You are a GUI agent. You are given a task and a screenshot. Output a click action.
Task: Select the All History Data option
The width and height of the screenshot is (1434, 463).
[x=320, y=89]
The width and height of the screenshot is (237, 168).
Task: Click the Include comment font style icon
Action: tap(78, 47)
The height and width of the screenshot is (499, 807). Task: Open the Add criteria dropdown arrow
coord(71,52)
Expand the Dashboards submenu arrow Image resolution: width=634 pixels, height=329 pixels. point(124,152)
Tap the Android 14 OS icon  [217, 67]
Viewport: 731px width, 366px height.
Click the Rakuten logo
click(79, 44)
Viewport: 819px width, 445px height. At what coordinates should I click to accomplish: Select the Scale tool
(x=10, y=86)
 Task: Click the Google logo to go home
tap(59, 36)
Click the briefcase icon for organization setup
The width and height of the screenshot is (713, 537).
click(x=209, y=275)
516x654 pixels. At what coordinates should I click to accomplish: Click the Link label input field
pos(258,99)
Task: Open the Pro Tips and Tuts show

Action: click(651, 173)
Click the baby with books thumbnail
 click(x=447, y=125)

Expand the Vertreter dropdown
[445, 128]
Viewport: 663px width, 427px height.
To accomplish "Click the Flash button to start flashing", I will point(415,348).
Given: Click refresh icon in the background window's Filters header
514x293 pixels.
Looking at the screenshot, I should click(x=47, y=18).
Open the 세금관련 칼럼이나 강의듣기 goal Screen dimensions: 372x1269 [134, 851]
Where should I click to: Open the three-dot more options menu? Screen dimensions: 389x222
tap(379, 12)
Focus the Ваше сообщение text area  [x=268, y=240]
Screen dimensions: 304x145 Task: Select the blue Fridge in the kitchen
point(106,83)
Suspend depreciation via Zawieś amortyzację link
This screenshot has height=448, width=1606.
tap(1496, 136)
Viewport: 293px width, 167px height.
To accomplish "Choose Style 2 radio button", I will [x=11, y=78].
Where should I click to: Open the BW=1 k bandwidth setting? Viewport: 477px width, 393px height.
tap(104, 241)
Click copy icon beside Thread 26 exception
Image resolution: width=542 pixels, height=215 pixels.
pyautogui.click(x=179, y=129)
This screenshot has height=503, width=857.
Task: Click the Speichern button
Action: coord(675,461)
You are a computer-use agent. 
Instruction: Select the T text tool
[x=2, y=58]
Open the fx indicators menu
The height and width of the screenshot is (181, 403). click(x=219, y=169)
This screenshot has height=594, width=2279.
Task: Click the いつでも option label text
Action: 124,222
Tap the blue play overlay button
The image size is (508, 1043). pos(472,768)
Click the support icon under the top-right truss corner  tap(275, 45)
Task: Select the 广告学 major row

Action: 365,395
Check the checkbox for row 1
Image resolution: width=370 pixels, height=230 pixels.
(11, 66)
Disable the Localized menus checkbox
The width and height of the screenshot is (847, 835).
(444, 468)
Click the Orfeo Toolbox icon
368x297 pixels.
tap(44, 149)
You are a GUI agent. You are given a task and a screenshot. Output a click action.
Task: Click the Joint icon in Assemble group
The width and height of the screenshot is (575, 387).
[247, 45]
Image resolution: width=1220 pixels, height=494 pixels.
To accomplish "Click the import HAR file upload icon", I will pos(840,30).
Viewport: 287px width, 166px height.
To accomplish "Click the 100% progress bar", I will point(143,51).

● ● ●

WHAT TO PRODUCE -
Each line above is to be restated exactly.

SOLVED EXERCISE -
You are a GUI agent. You are given a task and a screenshot. Output a click action.
Task: Select the All History Data option
The width and height of the screenshot is (1434, 463).
[x=320, y=89]
The width and height of the screenshot is (237, 168).
Task: Click the Include comment font style icon
Action: tap(78, 47)
The height and width of the screenshot is (499, 807). Task: Open the Add criteria dropdown arrow
coord(71,52)
Expand the Dashboards submenu arrow Image resolution: width=634 pixels, height=329 pixels. point(124,152)
Tap the Android 14 OS icon  [217, 67]
Viewport: 731px width, 366px height.
Click the Rakuten logo
click(79, 44)
Viewport: 819px width, 445px height. At what coordinates should I click to accomplish: Select the Scale tool
(x=10, y=86)
 Task: Click the Google logo to go home
tap(59, 36)
Click the briefcase icon for organization setup
The width and height of the screenshot is (713, 537).
click(x=209, y=275)
516x654 pixels. At what coordinates should I click to accomplish: Click the Link label input field
pos(258,99)
Task: Open the Pro Tips and Tuts show

Action: click(651, 173)
Click the baby with books thumbnail
 click(x=447, y=125)

Expand the Vertreter dropdown
[445, 128]
Viewport: 663px width, 427px height.
To accomplish "Click the Flash button to start flashing", I will point(415,348).
Given: Click refresh icon in the background window's Filters header
514x293 pixels.
Looking at the screenshot, I should click(x=47, y=18).
Open the 세금관련 칼럼이나 강의듣기 goal Screen dimensions: 372x1269 [134, 851]
Where should I click to: Open the three-dot more options menu? Screen dimensions: 389x222
tap(379, 12)
Focus the Ваше сообщение text area  [x=268, y=240]
Screen dimensions: 304x145 Task: Select the blue Fridge in the kitchen
point(106,83)
Suspend depreciation via Zawieś amortyzację link
This screenshot has height=448, width=1606.
tap(1496, 136)
Viewport: 293px width, 167px height.
To accomplish "Choose Style 2 radio button", I will [x=11, y=78].
Where should I click to: Open the BW=1 k bandwidth setting? Viewport: 477px width, 393px height.
tap(104, 241)
Click copy icon beside Thread 26 exception
Image resolution: width=542 pixels, height=215 pixels.
pyautogui.click(x=179, y=129)
This screenshot has height=503, width=857.
Task: Click the Speichern button
Action: coord(675,461)
You are a computer-use agent. 
Instruction: Select the T text tool
[x=2, y=58]
Open the fx indicators menu
The height and width of the screenshot is (181, 403). click(x=219, y=169)
This screenshot has height=594, width=2279.
Task: Click the いつでも option label text
Action: 124,222
Tap the blue play overlay button
The image size is (508, 1043). pos(472,768)
Click the support icon under the top-right truss corner  tap(275, 45)
Task: Select the 广告学 major row

Action: 365,395
Check the checkbox for row 1
Image resolution: width=370 pixels, height=230 pixels.
(11, 66)
Disable the Localized menus checkbox
The width and height of the screenshot is (847, 835).
(444, 468)
Click the Orfeo Toolbox icon
368x297 pixels.
tap(44, 149)
You are a GUI agent. You are given a task and a screenshot. Output a click action.
Task: Click the Joint icon in Assemble group
The width and height of the screenshot is (575, 387).
[247, 45]
Image resolution: width=1220 pixels, height=494 pixels.
To accomplish "Click the import HAR file upload icon", I will pos(840,30).
Viewport: 287px width, 166px height.
To accomplish "Click the 100% progress bar", I will point(143,51).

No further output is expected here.